Déclaration conjointe – Colombie : la défenseuse des droits humains Milena Quiroz Jiménez persécutée et criminalisée depuis plus de 2000 jours dans la région de Sur de Bolivar, en Colombie
Déclaration conjointe – Colombie : Plus de 2000 jours de criminalisation et de persécution contre Milena Quiroz Jiménez, défenseuse des droits humains dans la région de Sur de Bolivar, en Colombie
Le 1 août, une audience aura lieu devant le premier tribunal de Carthagène, qui décidera de la légalité des preuves que les procureurs colombiens utilisent pour criminaliser la défenseuse afro-colombienne des droits humains (FDDH) Milena Quiroz Jimenez.
Le Service international des droits de l’Homme (ISHR), Front Line Defenders (FLD), l’Observatoire pour la protection des défenseur⸱ses des droits humains (OMCT/FIDH), Robert F. Kennedy Human Rights (RFKHR) et Dejusticia appellent les autorités à mettre fin à la criminalisation contre la FDDH et à garantir son droit à défendre les droits humains.
Milena Quiroz Jiménez est porte-parole de la Comisión de Interlocución del Sur de Bolivar, Centro y Sur del Cesar, représentante légale de la Cooperativa Multiactiva de Arenal (Comuarenal) et du Consejo Comunitario de Comunidades Negras « Resistencia Cimarrona Casimira Olave Arincon Amela ». Elle est également membre de la Fundación Rescate Cultural (FUREC), et fait partie de la station radio communautaire « La Negrita de Arenal » dans la municipalité d’Arenal, département de Bolivar.
Le mandat d’arrêt contre Milena Quiroz a été délivré en 2017 par le 3e Parquet du Circuit Spécialisé de la ville de Carthagène. Elle a été accusée de « rébellion », de « complot visant à commettre un crime » et de « financement de groupes terroristes », en raison des manifestations qu’elle a organisées en tant que leader social. Lorsque Milena a été provisoirement libérée, avec d’autres DDH détenus, le premier juge pénal du circuit de Cartagena, Freddy Machado, a souligné qu’il n’y avait pas suffisamment de preuves pour étayer les accusations, et a remis en question les actions du parquet, déclarant qu’il s’est précipité “pour générer de la publicité et une couverture médiatique au lieu de structurer une mise en accusation plus raisonnable” 1.
Milena Quiroz, ainsi que 11 autres leaders et habitants de Sur de Bolivar, subit des représailles à cause de ses actions de protestation et pour la défense des droits humains : détentions arbitraires, un long processus de criminalisation entaché d’irrégularités, des retards injustifiés, un manque de preuves, et le non-respect des garanties d’application régulière de la loi.

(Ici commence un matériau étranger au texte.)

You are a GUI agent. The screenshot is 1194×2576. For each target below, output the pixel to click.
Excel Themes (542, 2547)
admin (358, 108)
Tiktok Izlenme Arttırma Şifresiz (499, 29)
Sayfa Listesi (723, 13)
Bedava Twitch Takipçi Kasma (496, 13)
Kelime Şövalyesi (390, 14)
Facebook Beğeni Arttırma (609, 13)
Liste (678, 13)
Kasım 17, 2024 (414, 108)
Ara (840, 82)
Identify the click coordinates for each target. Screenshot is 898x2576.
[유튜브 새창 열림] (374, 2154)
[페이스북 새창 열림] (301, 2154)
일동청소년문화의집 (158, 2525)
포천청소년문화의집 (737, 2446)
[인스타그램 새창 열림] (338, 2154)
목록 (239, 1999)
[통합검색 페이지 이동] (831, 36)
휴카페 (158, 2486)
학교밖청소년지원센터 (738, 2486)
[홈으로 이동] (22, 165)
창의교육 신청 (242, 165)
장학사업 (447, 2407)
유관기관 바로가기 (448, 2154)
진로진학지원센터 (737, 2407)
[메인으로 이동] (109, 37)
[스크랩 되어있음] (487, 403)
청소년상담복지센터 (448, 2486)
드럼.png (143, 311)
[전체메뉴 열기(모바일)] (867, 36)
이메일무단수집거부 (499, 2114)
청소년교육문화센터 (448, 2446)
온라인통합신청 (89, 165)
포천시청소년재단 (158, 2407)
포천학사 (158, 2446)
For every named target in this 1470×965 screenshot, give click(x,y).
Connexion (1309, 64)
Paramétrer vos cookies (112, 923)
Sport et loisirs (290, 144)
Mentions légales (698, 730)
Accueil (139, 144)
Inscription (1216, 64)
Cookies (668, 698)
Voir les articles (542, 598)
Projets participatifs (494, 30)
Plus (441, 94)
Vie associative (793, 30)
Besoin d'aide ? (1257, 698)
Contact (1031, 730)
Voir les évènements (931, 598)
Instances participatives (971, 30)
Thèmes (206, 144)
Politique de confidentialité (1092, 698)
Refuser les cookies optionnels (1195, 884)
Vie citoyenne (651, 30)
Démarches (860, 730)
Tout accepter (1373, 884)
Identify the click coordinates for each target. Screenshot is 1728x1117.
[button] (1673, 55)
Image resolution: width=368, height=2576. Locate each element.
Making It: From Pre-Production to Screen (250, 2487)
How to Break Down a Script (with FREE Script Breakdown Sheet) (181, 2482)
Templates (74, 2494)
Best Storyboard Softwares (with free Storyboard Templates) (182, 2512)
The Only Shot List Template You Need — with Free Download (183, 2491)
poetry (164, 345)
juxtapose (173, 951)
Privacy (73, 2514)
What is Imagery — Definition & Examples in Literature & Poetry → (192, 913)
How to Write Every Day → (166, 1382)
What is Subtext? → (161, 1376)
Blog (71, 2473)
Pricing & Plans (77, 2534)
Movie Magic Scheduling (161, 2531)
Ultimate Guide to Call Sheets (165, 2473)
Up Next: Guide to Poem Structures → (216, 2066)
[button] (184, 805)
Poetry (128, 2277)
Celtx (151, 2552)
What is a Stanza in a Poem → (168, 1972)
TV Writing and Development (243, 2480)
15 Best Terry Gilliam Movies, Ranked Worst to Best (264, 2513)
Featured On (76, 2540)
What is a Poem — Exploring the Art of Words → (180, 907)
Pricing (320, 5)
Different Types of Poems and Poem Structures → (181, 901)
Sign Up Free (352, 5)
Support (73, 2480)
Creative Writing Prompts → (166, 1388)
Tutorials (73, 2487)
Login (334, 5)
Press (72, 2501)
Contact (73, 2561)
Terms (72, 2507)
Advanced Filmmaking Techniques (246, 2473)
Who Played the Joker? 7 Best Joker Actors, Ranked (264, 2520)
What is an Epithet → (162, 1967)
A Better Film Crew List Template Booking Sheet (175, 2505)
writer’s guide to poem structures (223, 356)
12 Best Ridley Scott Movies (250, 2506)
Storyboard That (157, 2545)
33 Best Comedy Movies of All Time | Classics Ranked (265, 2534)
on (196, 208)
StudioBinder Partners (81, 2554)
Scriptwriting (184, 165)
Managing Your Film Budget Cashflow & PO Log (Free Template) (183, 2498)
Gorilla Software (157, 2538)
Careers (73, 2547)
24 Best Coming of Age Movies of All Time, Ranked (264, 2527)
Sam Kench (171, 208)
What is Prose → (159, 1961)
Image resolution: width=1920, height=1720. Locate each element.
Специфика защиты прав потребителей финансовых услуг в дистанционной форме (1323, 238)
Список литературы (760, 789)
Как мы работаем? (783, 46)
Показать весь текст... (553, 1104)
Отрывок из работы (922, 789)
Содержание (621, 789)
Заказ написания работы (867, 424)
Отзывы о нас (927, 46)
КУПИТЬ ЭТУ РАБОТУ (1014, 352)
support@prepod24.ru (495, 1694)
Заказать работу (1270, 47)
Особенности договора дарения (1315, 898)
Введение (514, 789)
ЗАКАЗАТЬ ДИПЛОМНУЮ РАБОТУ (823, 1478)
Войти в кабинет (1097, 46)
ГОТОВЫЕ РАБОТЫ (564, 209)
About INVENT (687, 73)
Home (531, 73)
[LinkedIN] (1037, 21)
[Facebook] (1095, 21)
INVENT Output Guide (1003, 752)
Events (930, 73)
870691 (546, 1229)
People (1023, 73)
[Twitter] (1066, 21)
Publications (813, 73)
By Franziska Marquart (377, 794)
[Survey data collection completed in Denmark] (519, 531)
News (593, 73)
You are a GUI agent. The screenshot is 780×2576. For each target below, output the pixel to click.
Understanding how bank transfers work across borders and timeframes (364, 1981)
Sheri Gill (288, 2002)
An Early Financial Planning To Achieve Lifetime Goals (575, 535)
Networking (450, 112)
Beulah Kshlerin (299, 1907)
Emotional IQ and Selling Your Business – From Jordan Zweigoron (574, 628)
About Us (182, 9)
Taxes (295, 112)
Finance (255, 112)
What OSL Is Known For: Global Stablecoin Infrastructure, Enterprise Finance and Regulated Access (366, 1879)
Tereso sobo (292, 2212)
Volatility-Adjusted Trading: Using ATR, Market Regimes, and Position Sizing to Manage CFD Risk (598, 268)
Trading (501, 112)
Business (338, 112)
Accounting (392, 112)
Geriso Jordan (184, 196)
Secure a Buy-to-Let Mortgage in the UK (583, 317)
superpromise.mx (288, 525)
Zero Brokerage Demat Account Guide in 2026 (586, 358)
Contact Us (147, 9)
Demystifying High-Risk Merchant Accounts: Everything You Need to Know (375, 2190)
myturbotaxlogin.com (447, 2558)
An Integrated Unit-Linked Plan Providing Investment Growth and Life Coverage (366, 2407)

Un juge de contrôle à Carthagène a statué que Milena ne pouvait pas rester dans sa région, elle a donc été contrainte de s’établir en dehors de Sur de Bolivar. Le juge a fait valoir que Milena aurait autrement continué à avoir de l’influence dans sa municipalité, qu’elle aurait été en mesure d’appeler à des marches et qu’elle est “un danger pour la société”. La FDDH a ainsi été assignée à résidence loin de sa famille et de son territoire, ce qui l’empêche de continuer à défendre les droits humains de sa communauté.
En outre, ses audiences ont été reportées à plus de 10 reprises, le parquet a tenté de la stigmatiser en la liant à des groupes de guérilla — ce qui augmente le risque qu’elle soit attaquée — et ses avocats ne sont pas autorisés à accéder à certaines preuves ni à interroger des témoins à charge, ce qui porte atteinte à son droit à bénéficier d’un procès équitable.
La défense de Milena dénonce constamment ces irrégularités, et une enquête criminelle et disciplinaire contre le procureur qui a soutenu cette criminalisation est en cours. Cependant, depuis le 28 mai 2020, il y a plus de deux ans, nous attendons que le juge se prononce sur la dissimulation des témoins et sur le rejet ou non de la preuve du procureur. À ce jour, cela ne s’est toujours pas produit, principalement pour des raisons imputables au parquet et au tribunal de première instance. Nous espérons que lors de la prochaine audience, le 1er août 2022, cette décision sera annoncée, soulignant l’illégalité de la preuve destinée à être utilisée contre Milena et le respect de ses droits.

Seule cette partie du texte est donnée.